* **Dataset items**:
----------
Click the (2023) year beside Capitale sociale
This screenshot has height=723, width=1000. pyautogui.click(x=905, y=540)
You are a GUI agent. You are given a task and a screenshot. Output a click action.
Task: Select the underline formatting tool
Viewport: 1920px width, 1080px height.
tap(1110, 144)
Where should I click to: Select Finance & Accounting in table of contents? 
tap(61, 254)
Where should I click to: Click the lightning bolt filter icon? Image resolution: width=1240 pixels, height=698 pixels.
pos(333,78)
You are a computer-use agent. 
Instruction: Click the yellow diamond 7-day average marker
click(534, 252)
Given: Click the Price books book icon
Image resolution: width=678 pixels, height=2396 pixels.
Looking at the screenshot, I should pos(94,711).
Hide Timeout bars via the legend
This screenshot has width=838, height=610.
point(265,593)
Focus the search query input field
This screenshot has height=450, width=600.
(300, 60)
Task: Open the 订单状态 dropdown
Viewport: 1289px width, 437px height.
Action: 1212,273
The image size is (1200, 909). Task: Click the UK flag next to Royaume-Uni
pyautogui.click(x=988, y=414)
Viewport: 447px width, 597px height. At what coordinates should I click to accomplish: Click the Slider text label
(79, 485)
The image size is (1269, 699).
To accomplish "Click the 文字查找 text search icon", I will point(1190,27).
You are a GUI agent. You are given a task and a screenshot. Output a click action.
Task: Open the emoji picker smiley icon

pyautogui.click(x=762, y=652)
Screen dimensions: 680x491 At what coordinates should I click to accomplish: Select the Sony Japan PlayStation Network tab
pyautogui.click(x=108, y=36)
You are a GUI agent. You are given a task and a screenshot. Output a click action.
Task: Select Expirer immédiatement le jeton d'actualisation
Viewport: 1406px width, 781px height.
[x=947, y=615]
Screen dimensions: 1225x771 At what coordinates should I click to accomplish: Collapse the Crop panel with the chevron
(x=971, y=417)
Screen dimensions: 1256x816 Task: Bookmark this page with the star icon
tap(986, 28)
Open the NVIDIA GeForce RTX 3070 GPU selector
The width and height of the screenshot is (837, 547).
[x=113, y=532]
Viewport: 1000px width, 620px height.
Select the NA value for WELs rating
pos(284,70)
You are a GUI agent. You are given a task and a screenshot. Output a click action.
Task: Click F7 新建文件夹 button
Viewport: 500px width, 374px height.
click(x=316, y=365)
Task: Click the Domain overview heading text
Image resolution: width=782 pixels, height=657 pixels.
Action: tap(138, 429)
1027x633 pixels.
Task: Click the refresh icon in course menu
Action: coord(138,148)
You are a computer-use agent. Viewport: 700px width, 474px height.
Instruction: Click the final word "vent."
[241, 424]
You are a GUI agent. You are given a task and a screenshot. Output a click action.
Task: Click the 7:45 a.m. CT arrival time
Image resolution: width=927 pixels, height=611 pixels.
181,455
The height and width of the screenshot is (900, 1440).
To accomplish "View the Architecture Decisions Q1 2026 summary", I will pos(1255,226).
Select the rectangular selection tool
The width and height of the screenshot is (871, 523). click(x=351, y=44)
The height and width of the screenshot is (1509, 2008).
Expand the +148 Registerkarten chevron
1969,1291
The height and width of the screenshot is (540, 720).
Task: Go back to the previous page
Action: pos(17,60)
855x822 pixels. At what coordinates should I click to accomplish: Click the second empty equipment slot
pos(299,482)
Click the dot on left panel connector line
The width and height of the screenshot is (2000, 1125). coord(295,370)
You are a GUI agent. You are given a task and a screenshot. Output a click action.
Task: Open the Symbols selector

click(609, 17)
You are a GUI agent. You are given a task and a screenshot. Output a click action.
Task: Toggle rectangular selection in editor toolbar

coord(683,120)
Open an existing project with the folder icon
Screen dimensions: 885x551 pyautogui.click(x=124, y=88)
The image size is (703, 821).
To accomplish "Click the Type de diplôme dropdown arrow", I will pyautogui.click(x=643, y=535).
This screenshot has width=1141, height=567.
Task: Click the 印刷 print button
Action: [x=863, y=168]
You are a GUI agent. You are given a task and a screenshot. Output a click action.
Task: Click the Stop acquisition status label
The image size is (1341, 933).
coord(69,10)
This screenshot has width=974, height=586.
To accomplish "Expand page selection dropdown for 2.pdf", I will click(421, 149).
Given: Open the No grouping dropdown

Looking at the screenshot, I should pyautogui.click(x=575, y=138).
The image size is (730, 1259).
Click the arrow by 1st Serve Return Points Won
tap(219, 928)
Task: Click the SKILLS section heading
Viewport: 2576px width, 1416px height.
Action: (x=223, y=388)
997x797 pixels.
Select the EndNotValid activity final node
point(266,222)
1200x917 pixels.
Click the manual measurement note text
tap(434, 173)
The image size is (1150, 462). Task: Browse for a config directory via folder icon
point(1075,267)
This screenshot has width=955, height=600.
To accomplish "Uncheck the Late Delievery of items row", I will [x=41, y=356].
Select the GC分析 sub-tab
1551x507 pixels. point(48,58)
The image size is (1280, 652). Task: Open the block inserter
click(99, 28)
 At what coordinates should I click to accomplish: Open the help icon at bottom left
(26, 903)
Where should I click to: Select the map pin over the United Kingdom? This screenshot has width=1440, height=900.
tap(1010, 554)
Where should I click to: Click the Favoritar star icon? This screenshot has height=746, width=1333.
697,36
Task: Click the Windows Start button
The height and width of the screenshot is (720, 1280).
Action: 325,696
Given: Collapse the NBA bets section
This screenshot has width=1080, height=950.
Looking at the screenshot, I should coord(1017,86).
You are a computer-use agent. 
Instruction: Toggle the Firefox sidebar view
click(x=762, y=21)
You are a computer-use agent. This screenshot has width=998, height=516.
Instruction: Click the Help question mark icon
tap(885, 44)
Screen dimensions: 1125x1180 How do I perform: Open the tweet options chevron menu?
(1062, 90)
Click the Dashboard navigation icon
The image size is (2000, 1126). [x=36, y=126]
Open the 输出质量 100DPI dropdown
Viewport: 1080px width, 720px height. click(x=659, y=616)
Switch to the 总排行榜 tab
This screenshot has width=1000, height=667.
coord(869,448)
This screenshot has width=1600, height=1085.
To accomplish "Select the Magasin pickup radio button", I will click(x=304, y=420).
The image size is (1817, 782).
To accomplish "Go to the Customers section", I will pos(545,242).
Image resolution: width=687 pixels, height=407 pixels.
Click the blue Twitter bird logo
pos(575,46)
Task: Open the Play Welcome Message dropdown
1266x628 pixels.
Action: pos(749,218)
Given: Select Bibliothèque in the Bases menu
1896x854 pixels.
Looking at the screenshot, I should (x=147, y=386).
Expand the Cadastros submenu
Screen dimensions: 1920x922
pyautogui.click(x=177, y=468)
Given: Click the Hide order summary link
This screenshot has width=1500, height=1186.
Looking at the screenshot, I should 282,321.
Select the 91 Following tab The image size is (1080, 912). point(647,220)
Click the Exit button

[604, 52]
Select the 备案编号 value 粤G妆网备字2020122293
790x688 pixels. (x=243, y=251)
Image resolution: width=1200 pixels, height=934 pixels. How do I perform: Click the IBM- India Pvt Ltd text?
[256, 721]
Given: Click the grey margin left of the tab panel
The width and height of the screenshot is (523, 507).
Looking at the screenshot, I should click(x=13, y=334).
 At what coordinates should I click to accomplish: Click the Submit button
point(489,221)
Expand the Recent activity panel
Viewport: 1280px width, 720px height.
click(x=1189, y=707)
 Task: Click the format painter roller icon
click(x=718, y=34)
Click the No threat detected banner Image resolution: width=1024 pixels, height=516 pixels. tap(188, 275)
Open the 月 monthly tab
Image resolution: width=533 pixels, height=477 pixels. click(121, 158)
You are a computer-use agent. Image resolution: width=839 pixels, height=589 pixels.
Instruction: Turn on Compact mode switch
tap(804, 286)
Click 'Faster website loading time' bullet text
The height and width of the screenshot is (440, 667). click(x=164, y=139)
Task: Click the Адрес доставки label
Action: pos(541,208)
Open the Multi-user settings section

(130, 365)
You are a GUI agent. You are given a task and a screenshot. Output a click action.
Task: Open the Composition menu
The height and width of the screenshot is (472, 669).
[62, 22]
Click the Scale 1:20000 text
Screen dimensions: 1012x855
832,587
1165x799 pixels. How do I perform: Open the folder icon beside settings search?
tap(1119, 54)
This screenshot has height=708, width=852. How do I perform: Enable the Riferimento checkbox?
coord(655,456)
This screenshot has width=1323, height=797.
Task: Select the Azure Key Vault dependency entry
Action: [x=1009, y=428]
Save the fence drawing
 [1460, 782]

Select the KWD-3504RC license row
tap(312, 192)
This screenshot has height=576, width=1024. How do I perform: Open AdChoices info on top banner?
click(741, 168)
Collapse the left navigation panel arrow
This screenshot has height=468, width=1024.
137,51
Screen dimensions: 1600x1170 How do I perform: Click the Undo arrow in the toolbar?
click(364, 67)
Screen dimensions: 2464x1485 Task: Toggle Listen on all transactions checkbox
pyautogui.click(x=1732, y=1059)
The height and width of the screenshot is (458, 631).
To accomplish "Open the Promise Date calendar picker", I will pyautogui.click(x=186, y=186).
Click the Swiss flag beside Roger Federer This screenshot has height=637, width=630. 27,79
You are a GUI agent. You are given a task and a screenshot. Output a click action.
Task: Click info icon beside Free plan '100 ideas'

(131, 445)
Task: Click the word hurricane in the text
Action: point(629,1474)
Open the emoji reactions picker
----------
* **EXERCISE INSTRUCTIONS**:
In the entries above, the lines between the one holding "Click the blue Twitter bird logo" and the one holding "You are a computer-use agent. Image", inclusive, are to be printed exactly as written, and those alone.

* **RESULT BELOW**:
Click the blue Twitter bird logo
pos(575,46)
Task: Open the Play Welcome Message dropdown
1266x628 pixels.
Action: pos(749,218)
Given: Select Bibliothèque in the Bases menu
1896x854 pixels.
Looking at the screenshot, I should (x=147, y=386).
Expand the Cadastros submenu
Screen dimensions: 1920x922
pyautogui.click(x=177, y=468)
Given: Click the Hide order summary link
This screenshot has width=1500, height=1186.
Looking at the screenshot, I should 282,321.
Select the 91 Following tab The image size is (1080, 912). point(647,220)
Click the Exit button

[604, 52]
Select the 备案编号 value 粤G妆网备字2020122293
790x688 pixels. (x=243, y=251)
Image resolution: width=1200 pixels, height=934 pixels. How do I perform: Click the IBM- India Pvt Ltd text?
[256, 721]
Given: Click the grey margin left of the tab panel
The width and height of the screenshot is (523, 507).
Looking at the screenshot, I should click(x=13, y=334).
 At what coordinates should I click to accomplish: Click the Submit button
point(489,221)
Expand the Recent activity panel
Viewport: 1280px width, 720px height.
click(x=1189, y=707)
 Task: Click the format painter roller icon
click(x=718, y=34)
Click the No threat detected banner Image resolution: width=1024 pixels, height=516 pixels. tap(188, 275)
Open the 月 monthly tab
Image resolution: width=533 pixels, height=477 pixels. click(121, 158)
You are a computer-use agent. Image resolution: width=839 pixels, height=589 pixels.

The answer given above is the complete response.